A David G., que me ayudó sin conocerme
Sucede en ocasiones que uno aprovecha estas tribunas que a veces le conceden para escribir como quien pide una radiografía de tórax. Son esos momentos en que uno se siente como en el Speaker’s Corner de Hyde Park, subido a una caja de frutas, con un discurso impreso aleteando de nervios en las manos y sin embargo, unas ganas terribles de mirar al vacío o de contar las hojas que caen de los árboles. Sucede porque en Alicante no hay otoño, porque no siempre encuentras lectores dispuestos a fotografiarte como un turista japonés y porque, en el fondo, los periodistas también somos animalitos de un dios juguetón que quiso probar su sentido del humor e inventó nuestra profesión. Las más de las veces cumplimos con nuestra obligación y damos claves, telegrafiamos análisis y subrayamos con bolígrafo rojo las múltiples faltas de ortografía de quienes nos gobiernan con renglones torcidos y sin propósito de enmienda.
Pero otras veces, recordamos de repente y nos salen columnas que son como las anotaciones de esa libreta que algunos dejan sobre la mesita de noche con el iluso propósito de anotar lo que carece de entrada en el diccionario. Son esos momentos en que se nos desnuda nuestra profesión, tan pisada en la orilla, tan bocanada de humo, tan amor de instituto, tan roca de Sísifo, tan huérfana de padres y que solo se sustenta de mamá vocación y su cartilla de racionamiento. Sucede porque alguien descarrila la vida de sus hijos al no encontrarle sentido a un oficio sin salida como el periodismo. Porque no siempre una respuesta amortigua el eco de nuestras preguntas. Porque no siempre estamos seguros de dominar nuestra labor. O, simplemente, porque cierra un medio o muere un compañero y uno se palpa las costillas antes de encimarse sobre el teclado donde siempre hay migas de bollería industrial, ceniza de tabaco o manchas de tinta que se empeñan en resucitar un día tras otro día tras otro día como las del fantasma de Canterville. Y teclear.

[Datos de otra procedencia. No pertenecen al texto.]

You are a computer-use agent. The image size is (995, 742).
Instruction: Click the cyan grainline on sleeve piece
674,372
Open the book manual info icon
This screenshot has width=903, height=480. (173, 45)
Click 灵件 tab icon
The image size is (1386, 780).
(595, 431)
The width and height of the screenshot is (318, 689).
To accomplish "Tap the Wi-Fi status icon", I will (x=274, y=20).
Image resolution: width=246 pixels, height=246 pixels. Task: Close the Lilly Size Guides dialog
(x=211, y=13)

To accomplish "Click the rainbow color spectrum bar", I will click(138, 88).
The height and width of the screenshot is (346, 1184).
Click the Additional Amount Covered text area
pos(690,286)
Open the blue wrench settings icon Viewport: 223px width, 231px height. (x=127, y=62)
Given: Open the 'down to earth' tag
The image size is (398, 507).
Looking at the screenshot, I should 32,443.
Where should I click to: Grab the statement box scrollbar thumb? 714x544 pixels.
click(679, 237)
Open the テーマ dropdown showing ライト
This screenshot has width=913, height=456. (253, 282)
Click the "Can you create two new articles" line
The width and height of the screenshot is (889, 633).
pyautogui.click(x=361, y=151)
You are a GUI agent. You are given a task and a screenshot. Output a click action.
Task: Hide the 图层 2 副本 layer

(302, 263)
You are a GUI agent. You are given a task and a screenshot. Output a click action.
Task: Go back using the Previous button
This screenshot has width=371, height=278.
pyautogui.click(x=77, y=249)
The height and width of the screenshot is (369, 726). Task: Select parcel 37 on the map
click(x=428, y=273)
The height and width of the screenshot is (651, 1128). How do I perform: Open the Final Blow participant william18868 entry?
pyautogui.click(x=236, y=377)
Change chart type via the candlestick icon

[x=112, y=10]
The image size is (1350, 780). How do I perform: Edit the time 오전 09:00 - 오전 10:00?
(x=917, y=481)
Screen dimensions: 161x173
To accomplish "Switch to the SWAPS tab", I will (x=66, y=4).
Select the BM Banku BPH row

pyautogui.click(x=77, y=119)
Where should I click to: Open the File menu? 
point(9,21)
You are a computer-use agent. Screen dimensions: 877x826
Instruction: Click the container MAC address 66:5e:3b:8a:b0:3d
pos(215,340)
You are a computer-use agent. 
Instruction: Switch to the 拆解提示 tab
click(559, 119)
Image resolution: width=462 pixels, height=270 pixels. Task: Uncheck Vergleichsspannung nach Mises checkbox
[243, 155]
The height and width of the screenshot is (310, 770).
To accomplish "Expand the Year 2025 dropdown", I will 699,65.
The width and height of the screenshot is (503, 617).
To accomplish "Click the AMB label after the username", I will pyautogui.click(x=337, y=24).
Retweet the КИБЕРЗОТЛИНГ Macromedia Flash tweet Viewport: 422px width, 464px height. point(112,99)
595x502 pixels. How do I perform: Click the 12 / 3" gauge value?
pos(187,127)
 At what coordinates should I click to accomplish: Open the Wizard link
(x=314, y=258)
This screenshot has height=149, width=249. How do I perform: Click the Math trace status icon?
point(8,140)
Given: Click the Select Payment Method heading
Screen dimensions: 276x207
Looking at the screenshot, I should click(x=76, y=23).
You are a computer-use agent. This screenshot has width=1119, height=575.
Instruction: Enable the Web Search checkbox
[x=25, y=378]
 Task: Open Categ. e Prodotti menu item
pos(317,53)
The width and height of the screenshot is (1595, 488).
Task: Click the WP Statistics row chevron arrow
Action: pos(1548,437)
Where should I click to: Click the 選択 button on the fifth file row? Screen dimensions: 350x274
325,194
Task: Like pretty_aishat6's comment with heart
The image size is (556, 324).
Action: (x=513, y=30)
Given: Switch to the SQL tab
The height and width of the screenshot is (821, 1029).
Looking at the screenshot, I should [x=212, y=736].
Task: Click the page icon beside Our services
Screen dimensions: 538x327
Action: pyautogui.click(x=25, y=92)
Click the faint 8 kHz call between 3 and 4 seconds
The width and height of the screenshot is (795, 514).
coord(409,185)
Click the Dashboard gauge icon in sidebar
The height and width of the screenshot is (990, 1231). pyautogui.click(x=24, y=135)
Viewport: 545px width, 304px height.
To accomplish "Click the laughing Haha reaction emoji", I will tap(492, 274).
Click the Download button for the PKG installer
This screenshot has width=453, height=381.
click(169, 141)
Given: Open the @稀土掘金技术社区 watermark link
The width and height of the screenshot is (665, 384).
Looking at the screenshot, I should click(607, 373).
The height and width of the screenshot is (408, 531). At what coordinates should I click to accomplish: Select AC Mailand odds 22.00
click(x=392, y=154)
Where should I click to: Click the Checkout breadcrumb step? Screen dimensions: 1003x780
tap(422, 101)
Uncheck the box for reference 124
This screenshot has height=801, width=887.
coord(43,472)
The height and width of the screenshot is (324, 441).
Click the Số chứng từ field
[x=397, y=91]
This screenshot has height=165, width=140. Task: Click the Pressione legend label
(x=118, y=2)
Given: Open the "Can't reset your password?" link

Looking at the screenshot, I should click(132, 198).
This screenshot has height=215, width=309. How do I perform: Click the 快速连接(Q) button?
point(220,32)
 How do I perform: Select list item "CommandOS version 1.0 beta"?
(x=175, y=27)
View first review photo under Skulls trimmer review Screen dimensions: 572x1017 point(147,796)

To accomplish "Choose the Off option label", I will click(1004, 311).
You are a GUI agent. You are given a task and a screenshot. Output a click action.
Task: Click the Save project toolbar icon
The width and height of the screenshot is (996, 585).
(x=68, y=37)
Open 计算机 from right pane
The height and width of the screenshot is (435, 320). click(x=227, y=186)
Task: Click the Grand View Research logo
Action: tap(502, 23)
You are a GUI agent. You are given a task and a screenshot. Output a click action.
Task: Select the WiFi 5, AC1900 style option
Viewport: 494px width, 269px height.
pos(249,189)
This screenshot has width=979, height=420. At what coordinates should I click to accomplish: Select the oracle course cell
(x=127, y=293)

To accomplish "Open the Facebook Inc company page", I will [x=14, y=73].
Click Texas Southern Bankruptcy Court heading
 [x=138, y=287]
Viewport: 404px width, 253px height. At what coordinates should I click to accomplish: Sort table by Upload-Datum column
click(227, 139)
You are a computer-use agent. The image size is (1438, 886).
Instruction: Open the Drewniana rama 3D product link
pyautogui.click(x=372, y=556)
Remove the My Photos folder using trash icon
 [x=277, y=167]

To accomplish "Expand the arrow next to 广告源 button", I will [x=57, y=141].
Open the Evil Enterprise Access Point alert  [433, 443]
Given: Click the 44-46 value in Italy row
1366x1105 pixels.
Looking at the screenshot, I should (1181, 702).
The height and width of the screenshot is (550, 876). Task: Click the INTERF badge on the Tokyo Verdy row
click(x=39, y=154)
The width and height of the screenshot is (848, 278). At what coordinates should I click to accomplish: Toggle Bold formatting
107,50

Hoy es una de esas ocasiones. Uno escucha el ajetreo de los juzgados, las sirenas de las ambulancias, el rumor de los pasillos y los gritos de la calle y solo encuentra un silencio extraño, roto por los crujidos del estómago a la hora de comer, ese zumbido de oídos que suena en las películas después de que el protagonista sobreviva a una explosión y el chasquido ocasional del mechero. O una llamada de teléfono que de repente comprende que no va a atender. Sucede que por un instante la redacción, la emisora, el plató, la oficina o el salón de casa se transforman en una pequeña porción de la vida real en la que ocurren cosas, cobran esencia propia de lo que tenemos que contar, como si fueran un despacho presidencial, la primera fila de un ring, un quirófano de guardia o el suelo que pisan los sindicalistas con megáfono y una idea por defender.
Sucede entonces que los comunicados de prensa, las confidencias por móvil y los informes de la oposición te vuelven a resultar ajenos. Entiendes que solo cuando de nuevo sabes cómo mezclar tu vida con la de los demás, como en la coctelera de un dry martini, cuando sudas, lloras, sufres, ríes, te enfadas, dudas y tienes agujetas como cualquiera, tienes la crónica en tu cabeza. En ese momento ya solo queda garabatear, porque no hay nada tan sencillo como contar a los amigos la película que acabas de ver.